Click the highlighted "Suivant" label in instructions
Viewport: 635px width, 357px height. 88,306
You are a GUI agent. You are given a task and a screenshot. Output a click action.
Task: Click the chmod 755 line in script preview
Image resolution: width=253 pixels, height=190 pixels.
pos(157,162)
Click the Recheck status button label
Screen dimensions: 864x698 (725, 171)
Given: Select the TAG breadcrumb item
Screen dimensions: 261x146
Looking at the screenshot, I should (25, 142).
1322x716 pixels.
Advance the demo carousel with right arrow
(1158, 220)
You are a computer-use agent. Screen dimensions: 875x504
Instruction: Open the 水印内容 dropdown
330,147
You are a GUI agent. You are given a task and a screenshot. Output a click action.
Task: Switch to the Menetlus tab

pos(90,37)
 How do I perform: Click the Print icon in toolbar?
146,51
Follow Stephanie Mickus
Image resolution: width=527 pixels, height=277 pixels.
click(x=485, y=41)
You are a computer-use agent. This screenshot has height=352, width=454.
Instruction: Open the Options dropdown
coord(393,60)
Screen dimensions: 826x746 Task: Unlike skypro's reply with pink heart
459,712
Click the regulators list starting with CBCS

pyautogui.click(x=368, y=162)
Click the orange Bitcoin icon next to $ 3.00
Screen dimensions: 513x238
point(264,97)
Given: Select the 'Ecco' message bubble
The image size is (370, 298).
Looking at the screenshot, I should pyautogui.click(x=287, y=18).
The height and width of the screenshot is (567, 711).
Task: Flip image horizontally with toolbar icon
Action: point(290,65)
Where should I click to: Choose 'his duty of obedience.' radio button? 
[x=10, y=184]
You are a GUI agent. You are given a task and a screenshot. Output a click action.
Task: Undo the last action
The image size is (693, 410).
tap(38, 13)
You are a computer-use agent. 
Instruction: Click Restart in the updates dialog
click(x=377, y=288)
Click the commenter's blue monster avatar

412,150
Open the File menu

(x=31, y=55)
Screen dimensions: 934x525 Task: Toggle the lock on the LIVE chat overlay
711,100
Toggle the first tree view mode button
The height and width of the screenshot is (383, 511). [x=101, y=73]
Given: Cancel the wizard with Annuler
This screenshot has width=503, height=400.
=-=-=
**AIM OF THE TASK:** An exact copy of every entry above is the expected answer.

**THE ANSWER:**
Click the highlighted "Suivant" label in instructions
Viewport: 635px width, 357px height. 88,306
You are a GUI agent. You are given a task and a screenshot. Output a click action.
Task: Click the chmod 755 line in script preview
Image resolution: width=253 pixels, height=190 pixels.
pos(157,162)
Click the Recheck status button label
Screen dimensions: 864x698 (725, 171)
Given: Select the TAG breadcrumb item
Screen dimensions: 261x146
Looking at the screenshot, I should (25, 142).
1322x716 pixels.
Advance the demo carousel with right arrow
(1158, 220)
You are a computer-use agent. Screen dimensions: 875x504
Instruction: Open the 水印内容 dropdown
330,147
You are a GUI agent. You are given a task and a screenshot. Output a click action.
Task: Switch to the Menetlus tab

pos(90,37)
 How do I perform: Click the Print icon in toolbar?
146,51
Follow Stephanie Mickus
Image resolution: width=527 pixels, height=277 pixels.
click(x=485, y=41)
You are a computer-use agent. This screenshot has height=352, width=454.
Instruction: Open the Options dropdown
coord(393,60)
Screen dimensions: 826x746 Task: Unlike skypro's reply with pink heart
459,712
Click the regulators list starting with CBCS

pyautogui.click(x=368, y=162)
Click the orange Bitcoin icon next to $ 3.00
Screen dimensions: 513x238
point(264,97)
Given: Select the 'Ecco' message bubble
The image size is (370, 298).
Looking at the screenshot, I should pyautogui.click(x=287, y=18).
The height and width of the screenshot is (567, 711).
Task: Flip image horizontally with toolbar icon
Action: point(290,65)
Where should I click to: Choose 'his duty of obedience.' radio button? 
[x=10, y=184]
You are a GUI agent. You are given a task and a screenshot. Output a click action.
Task: Undo the last action
The image size is (693, 410).
tap(38, 13)
You are a computer-use agent. 
Instruction: Click Restart in the updates dialog
click(x=377, y=288)
Click the commenter's blue monster avatar

412,150
Open the File menu

(x=31, y=55)
Screen dimensions: 934x525 Task: Toggle the lock on the LIVE chat overlay
711,100
Toggle the first tree view mode button
The height and width of the screenshot is (383, 511). [x=101, y=73]
Given: Cancel the wizard with Annuler
This screenshot has width=503, height=400.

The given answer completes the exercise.